Ned hastened over, and sure enough, there was a small frog in as tight a fix as ever a small frog could be! Each hind leg was deep in the maw of a garter snake; and now the two snakes, forced to suspend their swallowing operations, were lustily pulling in opposite directions, while his frogship, stretched between them, was shrieking for help.
“Oh, pshaw! Let’s rescue the poor thing,” cried Ned; and suiting his action to his word he struck one of the snakes a blow with a switch that he had in his hand. Startled, the snake dropped the frog—whereupon the other would have fled with the booty, had not Hal halted him and made him disgorge.
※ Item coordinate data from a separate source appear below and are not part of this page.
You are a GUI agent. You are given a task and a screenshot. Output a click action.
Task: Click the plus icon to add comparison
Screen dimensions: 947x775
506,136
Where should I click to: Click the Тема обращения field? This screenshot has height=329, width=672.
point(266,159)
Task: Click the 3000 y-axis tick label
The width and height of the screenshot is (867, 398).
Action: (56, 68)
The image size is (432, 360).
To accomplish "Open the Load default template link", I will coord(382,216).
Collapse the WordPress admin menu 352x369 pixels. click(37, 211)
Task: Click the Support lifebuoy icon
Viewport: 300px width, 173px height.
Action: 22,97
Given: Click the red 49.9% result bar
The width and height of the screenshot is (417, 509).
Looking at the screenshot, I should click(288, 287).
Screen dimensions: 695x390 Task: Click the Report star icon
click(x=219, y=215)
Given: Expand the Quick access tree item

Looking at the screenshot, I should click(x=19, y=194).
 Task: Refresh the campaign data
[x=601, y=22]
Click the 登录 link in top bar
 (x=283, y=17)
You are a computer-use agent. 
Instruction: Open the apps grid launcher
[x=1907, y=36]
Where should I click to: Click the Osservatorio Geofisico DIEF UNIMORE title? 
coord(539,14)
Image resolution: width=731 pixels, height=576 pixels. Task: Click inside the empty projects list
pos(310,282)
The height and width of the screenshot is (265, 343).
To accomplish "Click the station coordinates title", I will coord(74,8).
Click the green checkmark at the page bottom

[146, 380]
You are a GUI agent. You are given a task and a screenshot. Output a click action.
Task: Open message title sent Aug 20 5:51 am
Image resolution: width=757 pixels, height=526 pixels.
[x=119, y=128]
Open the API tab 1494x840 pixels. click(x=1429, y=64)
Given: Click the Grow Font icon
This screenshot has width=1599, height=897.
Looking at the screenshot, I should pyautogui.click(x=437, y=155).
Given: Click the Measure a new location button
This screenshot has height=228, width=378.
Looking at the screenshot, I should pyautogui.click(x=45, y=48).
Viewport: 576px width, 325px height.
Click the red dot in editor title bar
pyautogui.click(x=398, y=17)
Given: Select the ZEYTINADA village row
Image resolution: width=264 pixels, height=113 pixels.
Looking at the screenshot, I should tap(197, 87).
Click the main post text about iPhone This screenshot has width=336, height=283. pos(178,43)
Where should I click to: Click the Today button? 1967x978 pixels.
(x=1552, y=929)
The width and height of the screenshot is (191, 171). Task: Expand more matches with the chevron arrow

The frog, nothing daunted, hopped away. Bob turned himself his avenger. Wrinkling back his lips, with utmost disgust he seized the first snake, in its retreat, and gingerly clutching it between his teeth, while the saliva dripped from his unwilling jaws, shook it frantically until it fairly flew to pieces. The other snake, having for a moment bravely faced Hal and menaced him with its tongue, disappeared.
“Snakes?” spoke Ned, pointing. “Why, just look at them, will you!”
That swamp was fairly swarming with them, all, like the boys, out after frogs. A garter snake considers a young frog a dainty morsel, and some of the snakes were quite lumpy, from the unlucky victims that they had engulfed.
“Well, if this doesn’t beat the dickens!” declared Hal.
Bob could not bring himself to mouthing another of the snakes. He would pretend to pounce upon one, and would quickly spring away, his curling lips indicating his disgust.
Undaunted by the competition, the boys, urged on by the gathering darkness, hastened to collect their frogs and put them in the coffee pail! Bob was of not the slightest assistance. He loathed frogs as much as he did snakes, and actually frothed at them, so intense were his feelings.